La esperó solapado en un rincón de su cuarto, al abrigo de la oscuridad de una lámpara sin luz y de una noche en la que la luna incipiente, lastimosamente prestaba reflejos de sus rayos de plata sobre el viejo naranjo del patio trasero de la casona.
De vez en cuando, en alguno que otro movimiento para cambiar la postura, sus ojos inyectados de odio se mostraban tenebrosos ante el refulgir de un haz de luna en la ancha hoja de metal de aquella cuchilla que tomara a hurtadillas de un cajón del mueble de la cocina.

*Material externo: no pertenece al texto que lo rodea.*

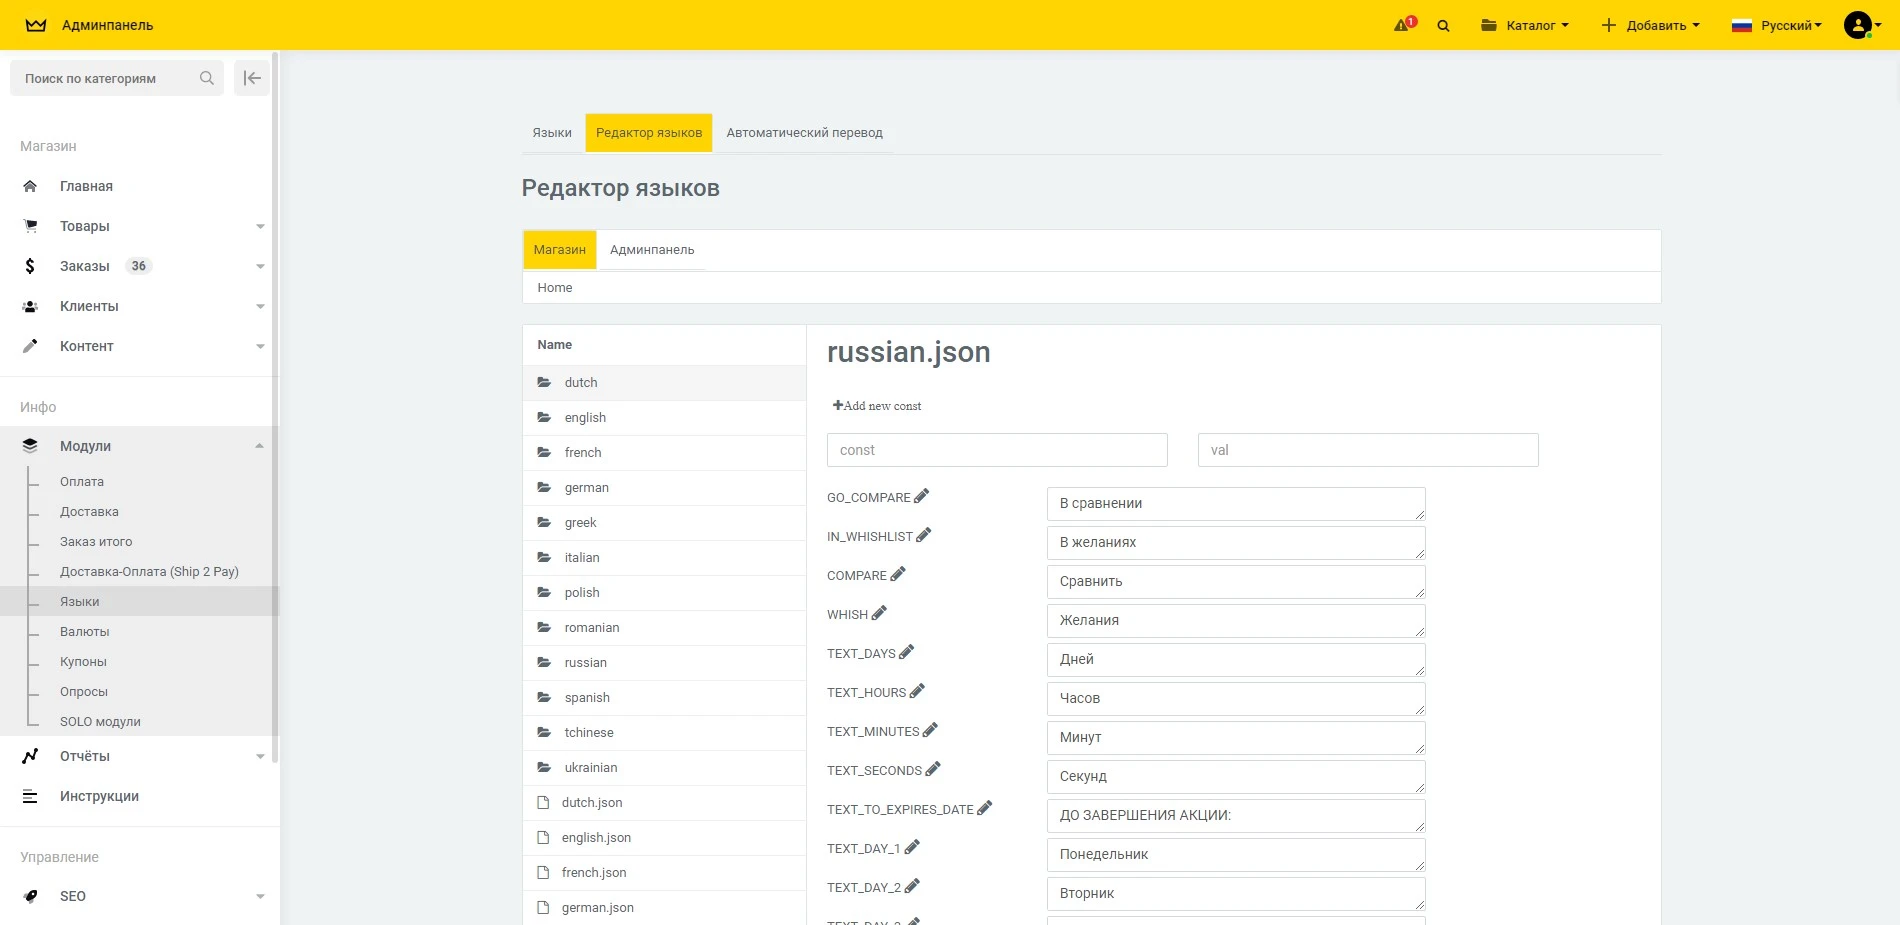Viewport: 1900px width, 925px height.
Task: Switch to the Админпанель tab
Action: click(x=652, y=250)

Su intención macabra lo concentraba en su condición de animal-bestia al acecho.
Evitaba encender un cigarrillo para calmar su ansiedad, porque no debía alertar a su presa.

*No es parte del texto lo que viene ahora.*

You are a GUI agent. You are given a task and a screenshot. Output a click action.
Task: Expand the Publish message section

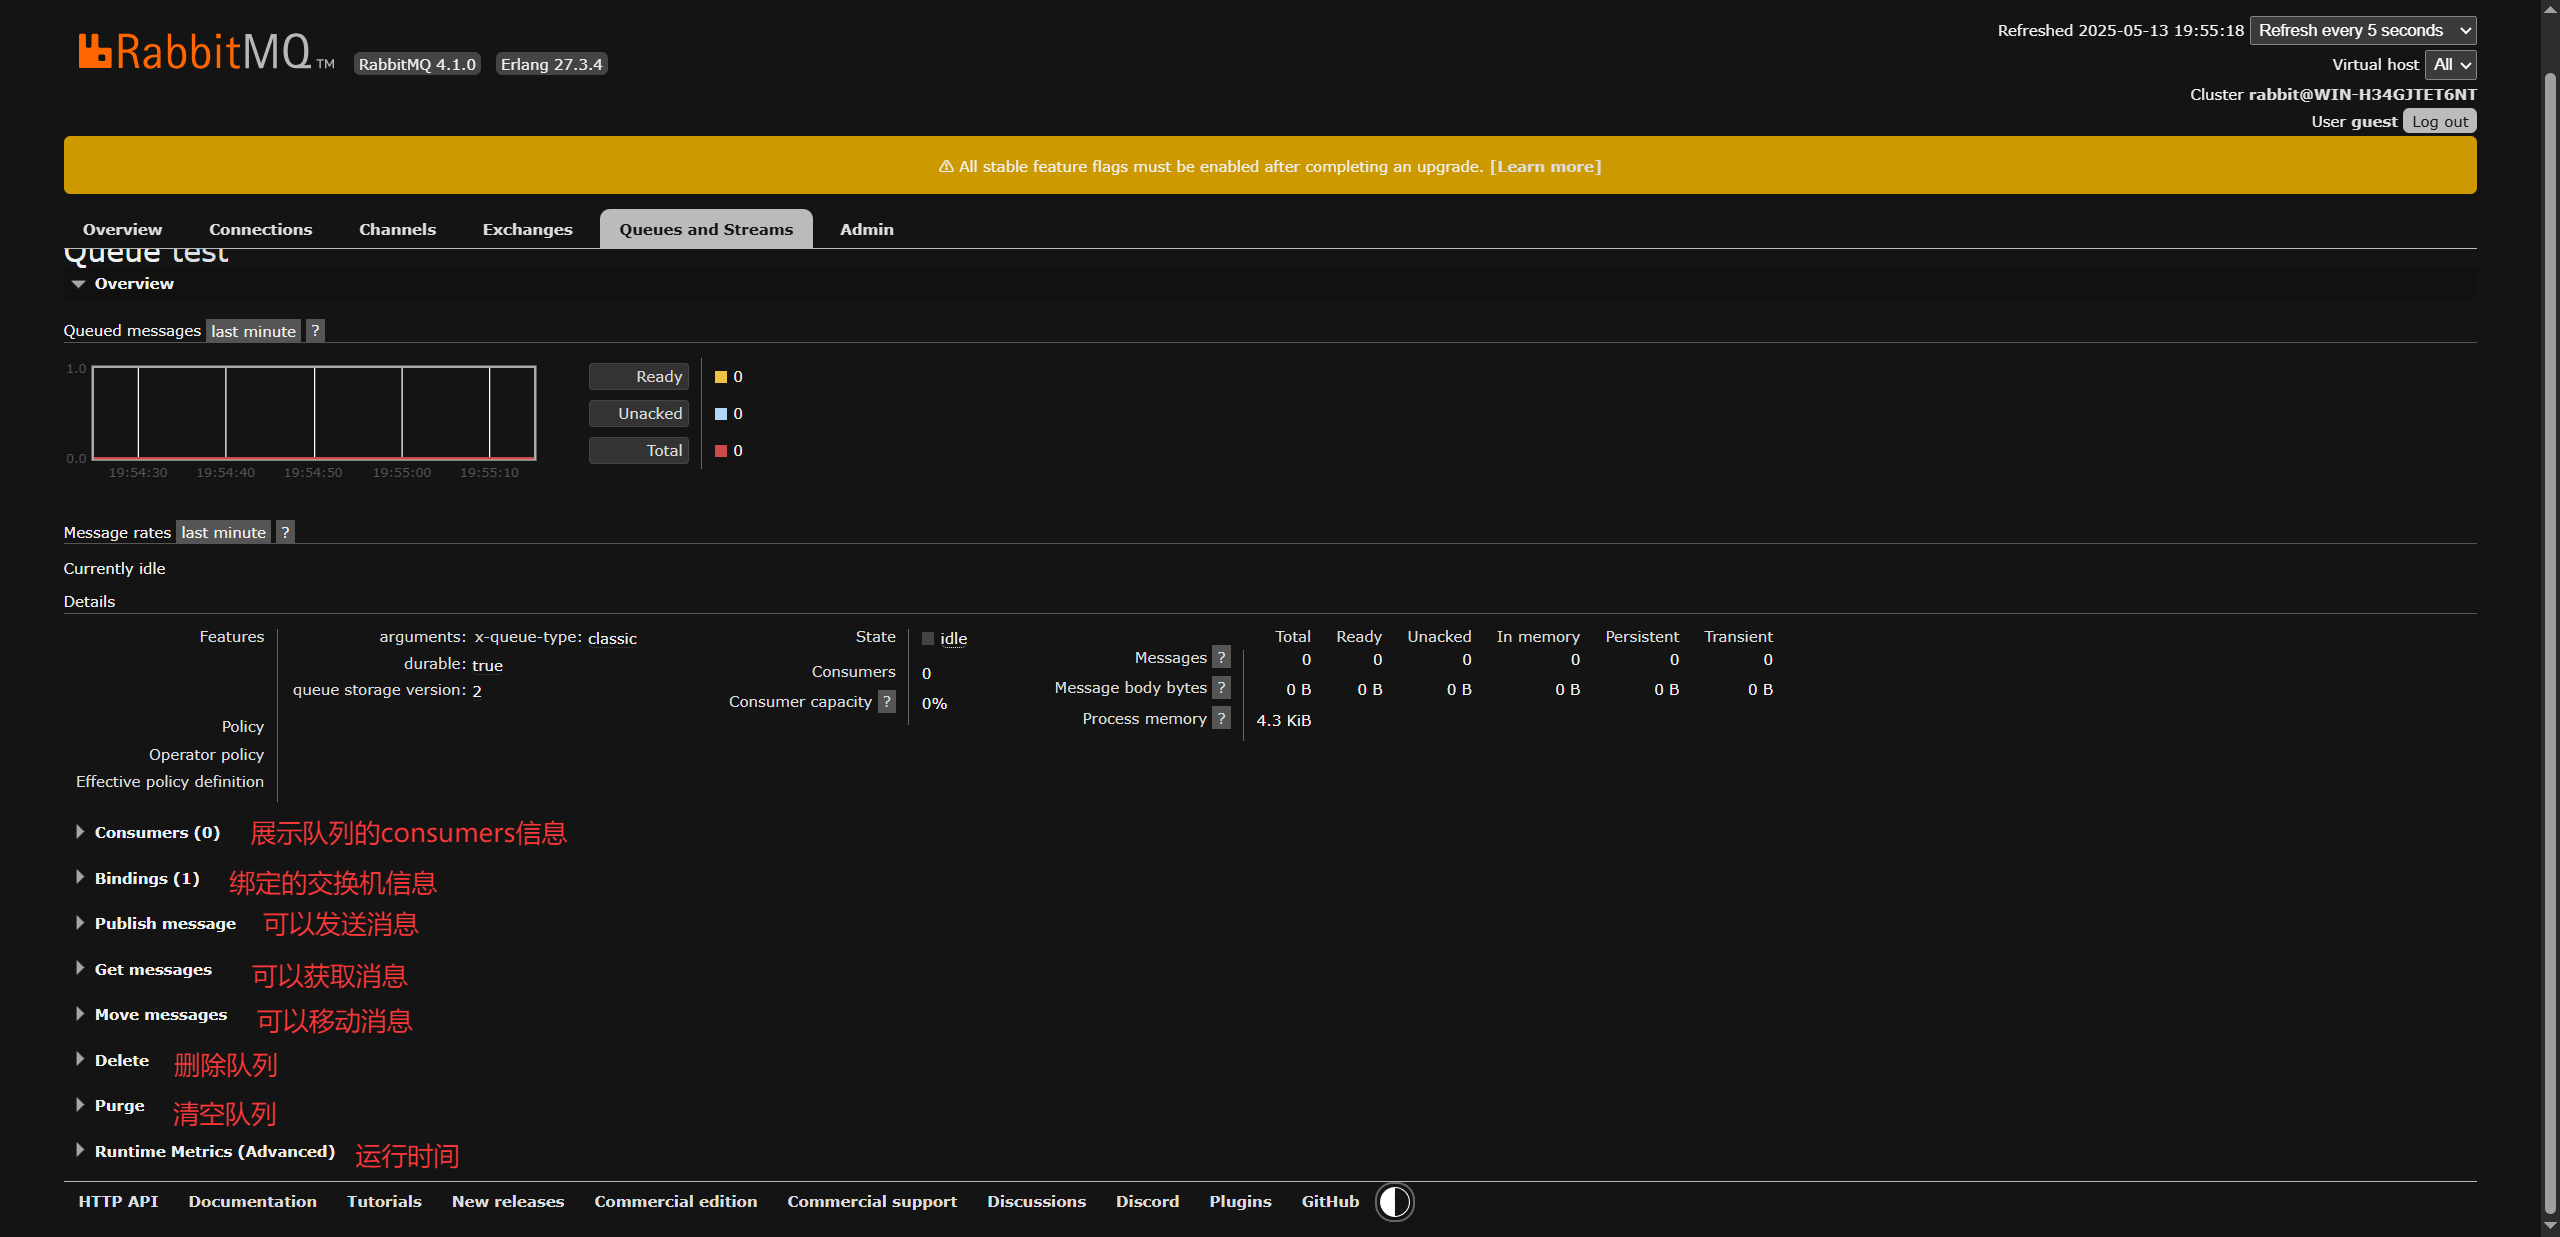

Controlaba a duras penas su respiración que galopaba en sus pulmones.
No podía fallar… ¡Este era el día!… ¡Esta era la noche!
Él sabía y estaba convencido… Las costumbres eran sus aliadas. Pronto vendría a darle el beso de las buenas noches y estaría preparado para culminar la obra que lo obsesionaba.

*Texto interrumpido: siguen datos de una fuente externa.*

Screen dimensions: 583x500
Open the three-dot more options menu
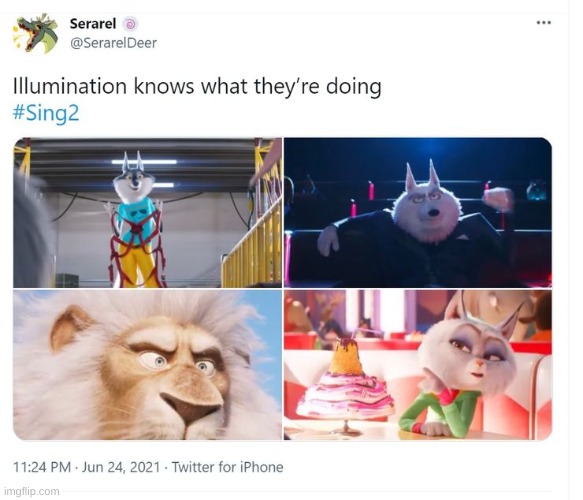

Transpiraba su sudor y bañaba su cuerpo en él… El calor y la presión se hacían sentir... Eran insostenibles, al igual que la invasión de insectos a los que soportaba estoicamente.
El mango de aquella cuchilla siniestra se le había pegado a su mano izquierda.
Los segundos eran minutos y estos, horas. Sus nervios lo consumían…
Cuando se escuchó el familiar sonido proveniente del arrastrar de las sandalias, en su rítmico andar, que acercaban con sus cortos pasos a la mujer que lo gestara 33 años atrás, contuvo la respiración. No temía quedar sin aire.
Crispó su mano en el mango de la cuchilla. La hoja se elevó ardiente en pie de guerra. Hambrienta, amenazante y conocedora de su poder destructivo, en manos de un ser poseído por el descontrol y las fuerzas macabras de las sombras eternas.
Aquella mujer de paso cancino, regordeta con su carita redonda, cargando años de sacrificios, llantos, oraciones, esperas y frustraciones, y una que otra esperanza, penetró en la habitación como lo hiciera durante tantos años, como un ritual impostergable.
A tientas, pero segura, se dirigió hasta la cama de su hijo; mientras su voz maternal prodigaba, en ese espacio cargado de oscuras intenciones, su aliento de ternura.

- Manu… Manu… ¿Ya estás dormido hijo? Vengo a darte... - Y su voz quedó trunca en la garganta.

Ya no podía completar la frase de todas las noches. Tampoco habría palabras nuevas en ella.
La hoja de acero arrojaba destellos intermitentes en la oscuridad.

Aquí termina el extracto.